Monthly Archives: May 2011

How redis can ruin your day, and what you can do to fix it

Over the past few years, Redis has become one of the internet’s more popular NoSQL, RAM based datastores, owing largely to its ease of deployment, the abundance of libraries/interfaces, available in a multiplicity of flavors  (we use ezmobius’s redis-rb gem), and perhaps most importantly, the flexibility of its data structures.  Compared to something like memcached, a cache key in redis can correspond to a single value (string or integer), a list (an array of values), a set (an ordered or unordered group of non-repeating values), or a hash (a set of N named fields, each storing a separate value).

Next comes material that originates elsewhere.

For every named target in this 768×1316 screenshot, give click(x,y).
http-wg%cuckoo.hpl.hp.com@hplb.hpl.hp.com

For many of you, none of that is necessarily news, and even if it is, the internet abounds with redis how-to’s and introductions, so instead of rewriting what’s already been written, I’d like to share with you what we’ve learned about what I’d call “the dark-side” of Redis, the side that you only get to see after the two of you have had a few too many drinks at a hotel bar, and things start to get real weird, real fast.  Here at Miso we’ve been using Redis long enough to have had at least a few of these awkward moments with it, and although they’ve never been uncomfortable enough to make us consider replacing it altogether, they have been major points of frustration at times.  This post is my attempt to provide a first-hand account of redis’s sordid underbelly, in the hopes that you may be able to avoid some of issues we’ve grappled  with (and continue to) over the last year.

Where’s my memory?

One of the most confounding aspects of redis for the beginner may be the unpredictable and at times incomprehensible relationship between the memory footprint of redis-server and the actual amount of data being stored.  This was originally the impetus behind most of the high-level analysis we performed; we were perpetually running out of RAM on our caching server, but we knew (according to this script) that we were only storing a couple of gigabytes of values across all of our redis databases.  Sure, we expected redis to use a little extra memory to take care of metadata like key expiries, and other stuff, but we consistently saw redis-server using up to 5-10x as much memory as we would expect intuitively.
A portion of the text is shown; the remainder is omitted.